EXERCISE OBJECTIVE:
Once you have read the records, output them exactly.

RECORDS FOR THE EXERCISE:
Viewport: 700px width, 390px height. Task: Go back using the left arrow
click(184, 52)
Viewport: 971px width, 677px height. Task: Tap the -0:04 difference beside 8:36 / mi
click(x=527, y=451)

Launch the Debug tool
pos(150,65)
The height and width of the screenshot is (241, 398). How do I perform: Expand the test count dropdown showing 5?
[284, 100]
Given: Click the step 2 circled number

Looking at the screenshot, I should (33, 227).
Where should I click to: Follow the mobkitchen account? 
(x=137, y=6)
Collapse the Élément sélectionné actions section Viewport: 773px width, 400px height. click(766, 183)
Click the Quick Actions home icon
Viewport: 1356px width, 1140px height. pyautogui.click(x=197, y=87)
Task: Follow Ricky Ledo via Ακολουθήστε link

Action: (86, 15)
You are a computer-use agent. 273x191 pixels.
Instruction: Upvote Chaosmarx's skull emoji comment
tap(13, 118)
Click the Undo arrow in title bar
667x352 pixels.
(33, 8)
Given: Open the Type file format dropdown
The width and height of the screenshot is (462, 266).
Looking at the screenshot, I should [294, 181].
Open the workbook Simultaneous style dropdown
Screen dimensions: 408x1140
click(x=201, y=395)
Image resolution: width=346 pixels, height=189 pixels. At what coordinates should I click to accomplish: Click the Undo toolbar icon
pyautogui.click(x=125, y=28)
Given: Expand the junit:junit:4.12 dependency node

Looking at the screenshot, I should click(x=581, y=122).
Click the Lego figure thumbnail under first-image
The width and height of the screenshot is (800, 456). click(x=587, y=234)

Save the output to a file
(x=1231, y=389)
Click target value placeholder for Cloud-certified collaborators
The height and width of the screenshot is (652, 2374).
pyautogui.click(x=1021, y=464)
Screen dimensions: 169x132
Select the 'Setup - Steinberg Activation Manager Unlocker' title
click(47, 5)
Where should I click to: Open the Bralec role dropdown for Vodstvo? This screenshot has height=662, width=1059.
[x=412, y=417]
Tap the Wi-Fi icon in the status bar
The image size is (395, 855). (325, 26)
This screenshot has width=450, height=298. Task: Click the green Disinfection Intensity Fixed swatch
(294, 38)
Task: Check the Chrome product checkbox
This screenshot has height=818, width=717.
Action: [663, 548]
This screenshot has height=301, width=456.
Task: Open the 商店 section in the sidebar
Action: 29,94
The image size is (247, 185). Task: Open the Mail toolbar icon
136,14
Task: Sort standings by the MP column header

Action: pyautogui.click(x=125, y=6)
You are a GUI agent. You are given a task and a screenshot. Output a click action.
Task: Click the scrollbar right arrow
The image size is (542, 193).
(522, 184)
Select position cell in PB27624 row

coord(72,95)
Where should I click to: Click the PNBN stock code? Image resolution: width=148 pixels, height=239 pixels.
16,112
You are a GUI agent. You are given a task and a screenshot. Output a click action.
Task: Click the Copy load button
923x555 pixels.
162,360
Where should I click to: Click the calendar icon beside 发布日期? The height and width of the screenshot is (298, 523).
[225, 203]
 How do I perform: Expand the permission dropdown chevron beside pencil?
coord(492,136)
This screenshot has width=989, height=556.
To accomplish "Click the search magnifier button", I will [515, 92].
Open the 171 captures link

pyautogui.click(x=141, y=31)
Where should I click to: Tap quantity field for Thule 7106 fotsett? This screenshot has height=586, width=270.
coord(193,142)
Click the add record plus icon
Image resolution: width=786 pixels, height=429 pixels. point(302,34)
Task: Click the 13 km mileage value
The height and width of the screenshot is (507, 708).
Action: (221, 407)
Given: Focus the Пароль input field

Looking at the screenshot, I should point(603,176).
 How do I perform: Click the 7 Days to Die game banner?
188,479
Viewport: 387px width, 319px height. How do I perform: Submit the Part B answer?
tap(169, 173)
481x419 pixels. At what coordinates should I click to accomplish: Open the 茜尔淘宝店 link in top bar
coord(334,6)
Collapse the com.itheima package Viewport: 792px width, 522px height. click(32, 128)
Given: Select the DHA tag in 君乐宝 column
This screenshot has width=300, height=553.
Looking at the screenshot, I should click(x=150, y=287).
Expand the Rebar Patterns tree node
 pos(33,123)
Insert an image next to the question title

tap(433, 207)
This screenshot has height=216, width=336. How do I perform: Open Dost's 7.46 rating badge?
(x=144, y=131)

OUTPUT OF THE EXERCISE:
Viewport: 700px width, 390px height. Task: Go back using the left arrow
click(184, 52)
Viewport: 971px width, 677px height. Task: Tap the -0:04 difference beside 8:36 / mi
click(x=527, y=451)

Launch the Debug tool
pos(150,65)
The height and width of the screenshot is (241, 398). How do I perform: Expand the test count dropdown showing 5?
[284, 100]
Given: Click the step 2 circled number

Looking at the screenshot, I should (33, 227).
Where should I click to: Follow the mobkitchen account? 
(x=137, y=6)
Collapse the Élément sélectionné actions section Viewport: 773px width, 400px height. click(766, 183)
Click the Quick Actions home icon
Viewport: 1356px width, 1140px height. pyautogui.click(x=197, y=87)
Task: Follow Ricky Ledo via Ακολουθήστε link

Action: (86, 15)
You are a computer-use agent. 273x191 pixels.
Instruction: Upvote Chaosmarx's skull emoji comment
tap(13, 118)
Click the Undo arrow in title bar
667x352 pixels.
(33, 8)
Given: Open the Type file format dropdown
The width and height of the screenshot is (462, 266).
Looking at the screenshot, I should [294, 181].
Open the workbook Simultaneous style dropdown
Screen dimensions: 408x1140
click(x=201, y=395)
Image resolution: width=346 pixels, height=189 pixels. At what coordinates should I click to accomplish: Click the Undo toolbar icon
pyautogui.click(x=125, y=28)
Given: Expand the junit:junit:4.12 dependency node

Looking at the screenshot, I should click(x=581, y=122).
Click the Lego figure thumbnail under first-image
The width and height of the screenshot is (800, 456). click(x=587, y=234)

Save the output to a file
(x=1231, y=389)
Click target value placeholder for Cloud-certified collaborators
The height and width of the screenshot is (652, 2374).
pyautogui.click(x=1021, y=464)
Screen dimensions: 169x132
Select the 'Setup - Steinberg Activation Manager Unlocker' title
click(47, 5)
Where should I click to: Open the Bralec role dropdown for Vodstvo? This screenshot has height=662, width=1059.
[x=412, y=417]
Tap the Wi-Fi icon in the status bar
The image size is (395, 855). (325, 26)
This screenshot has width=450, height=298. Task: Click the green Disinfection Intensity Fixed swatch
(294, 38)
Task: Check the Chrome product checkbox
This screenshot has height=818, width=717.
Action: [663, 548]
This screenshot has height=301, width=456.
Task: Open the 商店 section in the sidebar
Action: 29,94
The image size is (247, 185). Task: Open the Mail toolbar icon
136,14
Task: Sort standings by the MP column header

Action: pyautogui.click(x=125, y=6)
You are a GUI agent. You are given a task and a screenshot. Output a click action.
Task: Click the scrollbar right arrow
The image size is (542, 193).
(522, 184)
Select position cell in PB27624 row

coord(72,95)
Where should I click to: Click the PNBN stock code? Image resolution: width=148 pixels, height=239 pixels.
16,112
You are a GUI agent. You are given a task and a screenshot. Output a click action.
Task: Click the Copy load button
923x555 pixels.
162,360
Where should I click to: Click the calendar icon beside 发布日期? The height and width of the screenshot is (298, 523).
[225, 203]
 How do I perform: Expand the permission dropdown chevron beside pencil?
coord(492,136)
This screenshot has width=989, height=556.
To accomplish "Click the search magnifier button", I will [515, 92].
Open the 171 captures link

pyautogui.click(x=141, y=31)
Where should I click to: Tap quantity field for Thule 7106 fotsett? This screenshot has height=586, width=270.
coord(193,142)
Click the add record plus icon
Image resolution: width=786 pixels, height=429 pixels. point(302,34)
Task: Click the 13 km mileage value
The height and width of the screenshot is (507, 708).
Action: (221, 407)
Given: Focus the Пароль input field

Looking at the screenshot, I should point(603,176).
 How do I perform: Click the 7 Days to Die game banner?
188,479
Viewport: 387px width, 319px height. How do I perform: Submit the Part B answer?
tap(169, 173)
481x419 pixels. At what coordinates should I click to accomplish: Open the 茜尔淘宝店 link in top bar
coord(334,6)
Collapse the com.itheima package Viewport: 792px width, 522px height. click(32, 128)
Given: Select the DHA tag in 君乐宝 column
This screenshot has width=300, height=553.
Looking at the screenshot, I should click(x=150, y=287).
Expand the Rebar Patterns tree node
 pos(33,123)
Insert an image next to the question title

tap(433, 207)
This screenshot has height=216, width=336. How do I perform: Open Dost's 7.46 rating badge?
(x=144, y=131)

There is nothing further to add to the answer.